たとえば振り込め詐欺の犯人グループは、高齢者から巧みに300万円をだまし取るのに成功したら、「素晴らしい」「感動した」と言い合ってわくかも知れません。こぼれる笑顔でガッツポーズ。人の心に生じるナイスな気分、共感と高揚で心にぐっときたとしても、創造性の証明にはならないでしょう。善行か悪行かさえ、どっちもいえるわけで。

それらはフリーサイズの言葉であり、具体性もない。「すごかった」と言っているだけで、何がどうすごいかは空白。ショックの規模をもって「この作品は究極の芸術作品である」「人類の至高の創造とわかった」と、実証できたみたいに語られては、ちょっとまあ困ったものです。

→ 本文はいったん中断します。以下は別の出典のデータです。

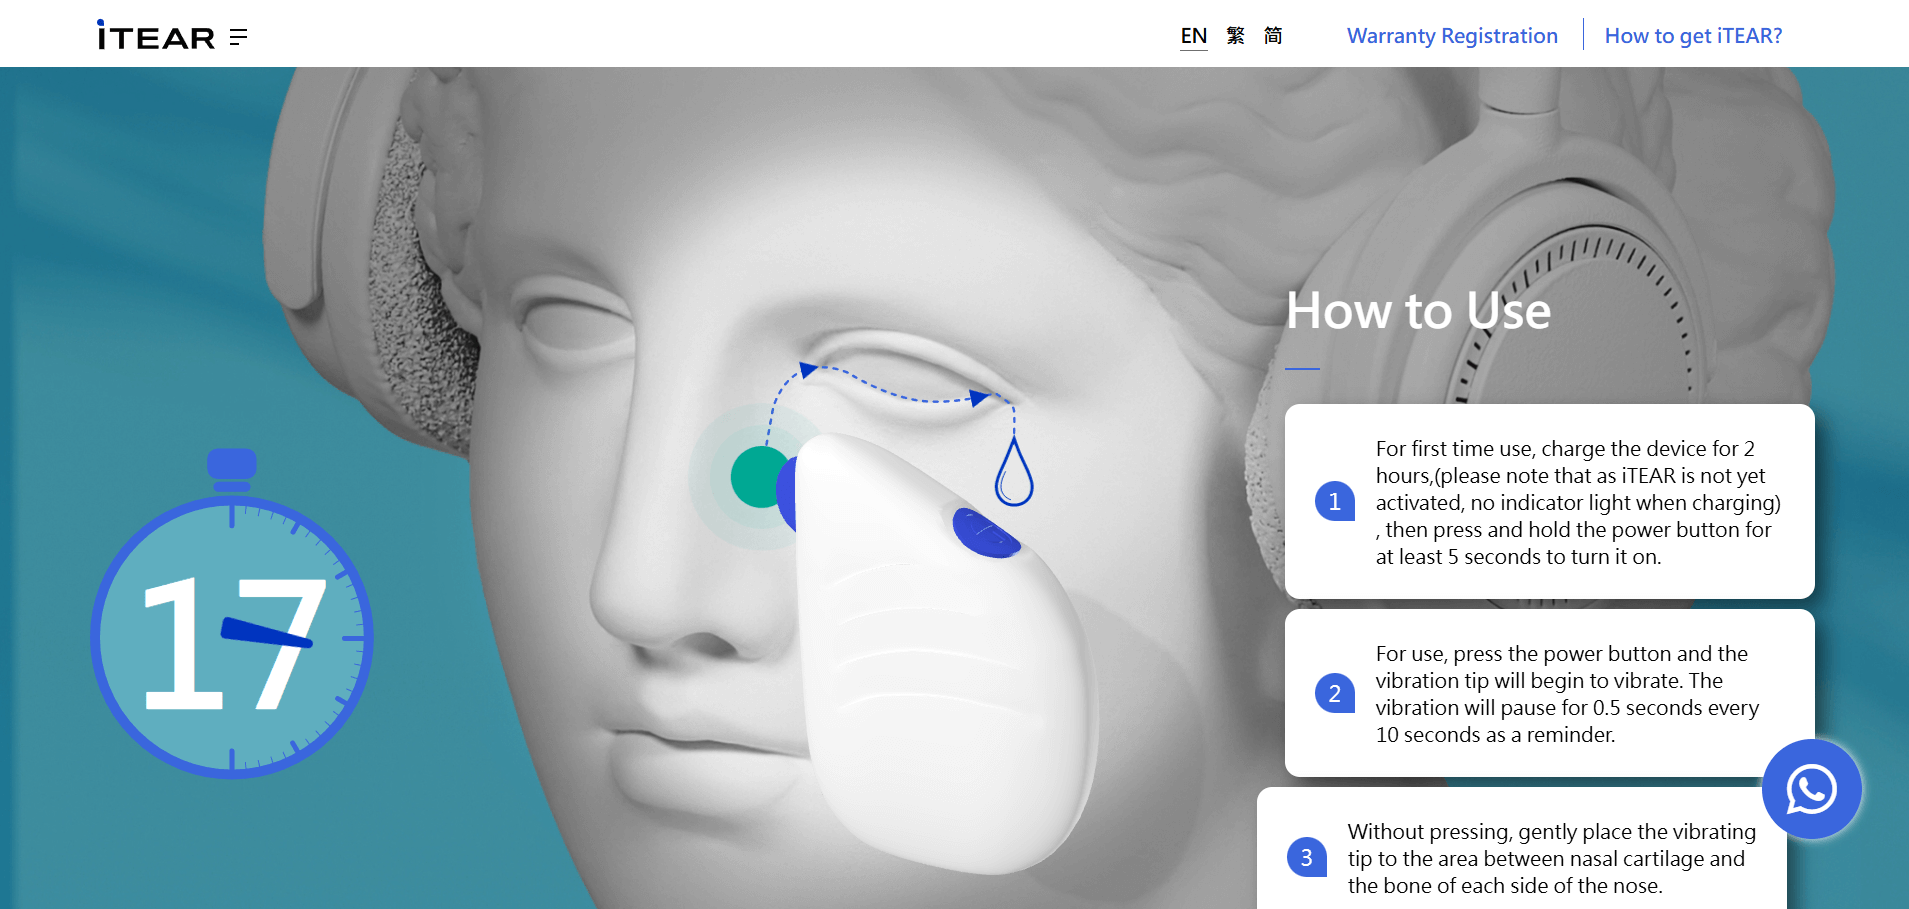Click the step 2 number badge
Viewport: 1909px width, 909px height.
pos(1334,693)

美術作品をほめる言葉は、芸術体験の広さ深さの反映と考えられます。よく絵画展の直後にお客に聞くと、「暗いですね」「明るいですね」だけだったりして。抽象画では「色がきれいでした」。現代美術特集では「作品が大きくて驚きました」。

「ピカソはすごいですよね、ピカソのデッサン画は本当にきちっとしています」という称賛もアレです。「僕はピカソの抽象絵画がわかりません」「ゲルニカの国際評価はピンときません」のカミングアウトになっていますよね。無理にほめようとせず、正直にけなしてもよいのでしょう。流行語大賞にならって「わけがわからん抽象は死ね」と。

ほめ言葉の貧困は、日本でアートが特殊領域に隔離され、毎日の暮らしの中にないことに起因するでしょう。日本国民はアートと疎遠だから、言葉が出てきにくい。美術を語る言葉が発達していないのです。これは文学界でもいえます。小説家やエッセイストまでが美術の芸術性をほとんど語れていないのは、ちょっとまあ困ったものです。